Mais, me direz-vous, comment notre très laid héros fait-il lorsqu’il doit réellement se battre ? Là encore, YAGI va jusqu’au bout de son idée en refusant de donner à son héros un quelconque talent martial. Outre le fait que certains combattants déclarent forfait juste parce que Kitano a essayé de les calmer (ce qui se traduit chez lui par des hurlements et un visage encore plus ignoble que d’habitude), le reste du temps Kitano se fait tout simplement… écraser. Et bien oui ! Il fallait être culotté pour faire d’un héros un moins-que-rien en combat, mais sans cela l’histoire n’aurait pas été aussi drôle. Kitano a tout de même une capacité bluffante à encaisser les coups, et le voir se relever le visage en sang fait aussi son impression.
Dans le second tome, une jeune fille qui pratique les arts martiaux comme une pro, TAKEHISA Yuji, va malgré tout percer son secret. Touchée par la candeur de Kitano, elle ne révèlera rien et sera même sauvée par ce dernier dans un duel cette fois-ci critique, puisque son adversaire a laissé traîner son oreille et connaît le secret de notre héros.

L’avocat du Diable

Le moins que l’on puisse dire, c’est que les deux premiers tomes de cette comédie de voyous constituent une très agréable surprise, même si elle n’est pas exempte de défauts. Ainsi, pourra-t-on reprocher à l’auteur un dessin parfois bien maladroit et un certain manque de dynamisme dans les séquences de combat (un comble !). Malgré tout, le manque de finition du graphisme ne gêne que très peu.
On regrettera par contre que YAGI pousse parfois le bouchon un peu loin. Ainsi, Kitano nous est présenté à l’origine comme un garçon au bon coeur, certes naïf, mais pas stupide. Notre héros comprend parfaitement que son visage fait peur aux élèves et qu’il a du mal à s’intégrer. Or, par la suite et pour favoriser le développement de son histoire, Kitano devient naïf au point que lorsqu’un voyou sort un couteau, il s’imagine que ce dernier veut se suicider ! Plus fort, jamais notre héros ne réalise que son apparence affreuse fait peur aux autres bad boys, ni même que si tout le monde l’attaque, ce n’est pas parce qu’il a été simplement malpoli ! Il faut évidemment comprendre que YAGI avait une histoire à faire tourner et qu’il était relativement inexpérimenté au début de la série.
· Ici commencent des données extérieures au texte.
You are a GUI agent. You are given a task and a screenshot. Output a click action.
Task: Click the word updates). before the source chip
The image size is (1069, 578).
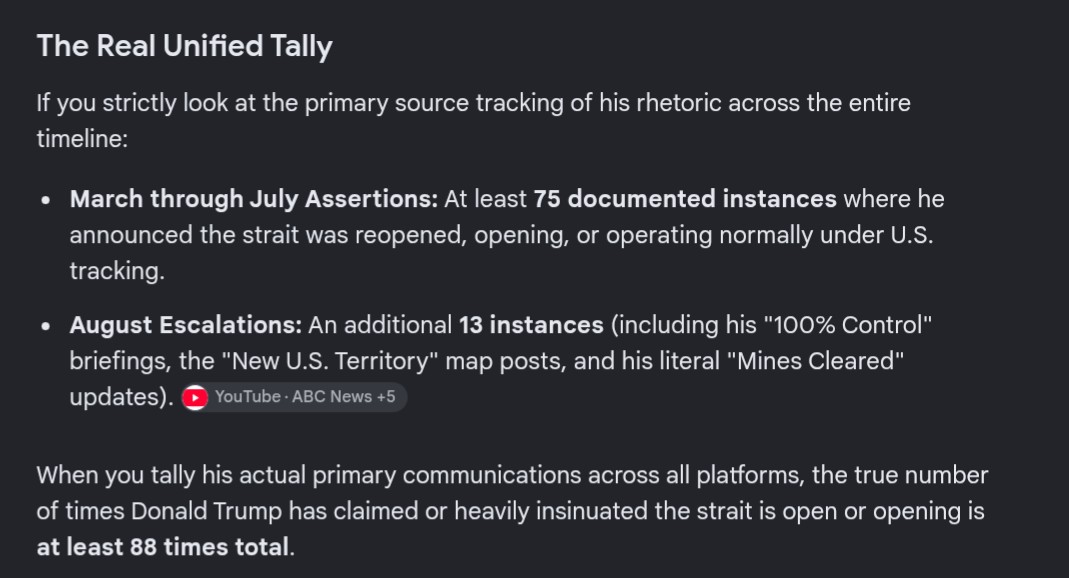[x=121, y=397]
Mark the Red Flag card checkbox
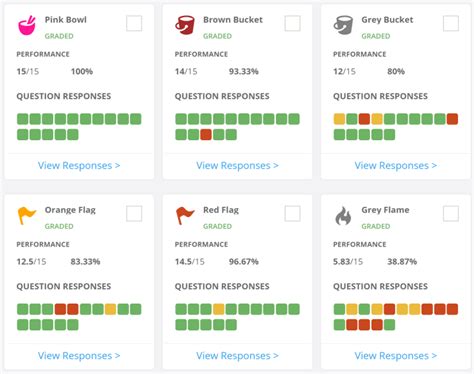The width and height of the screenshot is (474, 374). (292, 213)
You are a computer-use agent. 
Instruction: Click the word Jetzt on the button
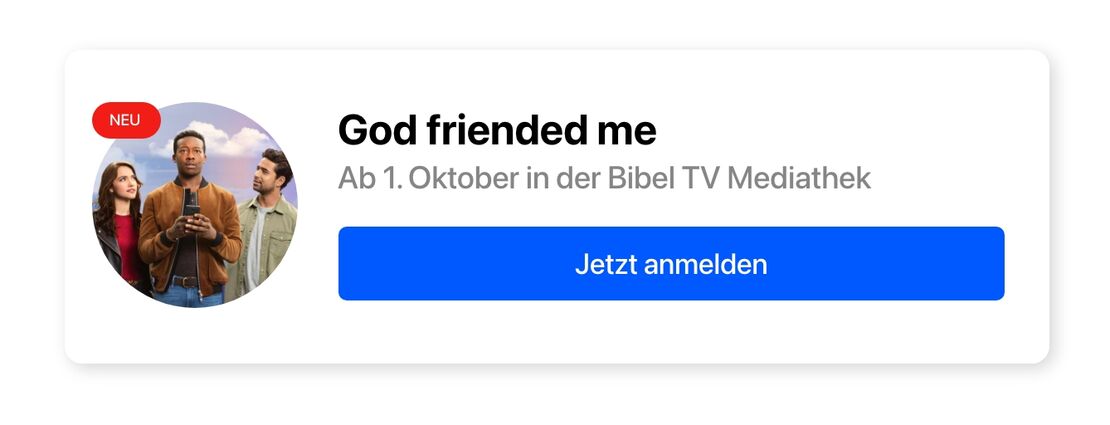point(604,264)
Bien que le genre bad boys soit difficilement renouvelable, YAGI a fait de son manga une oeuvre définitivement à part. Si vous êtes amateur des turpitudes de Noritaka ou de Katsuo, nul doute que ce manga vous séduise. En attendant qu’un éditeur français veuille bien avoir la bonne idée de sortir cette série, il ne vous reste plus qu’à vous mettre au Japonais ou à regarder les jolies images de Kitano essayer de sourire (si vous y survivez).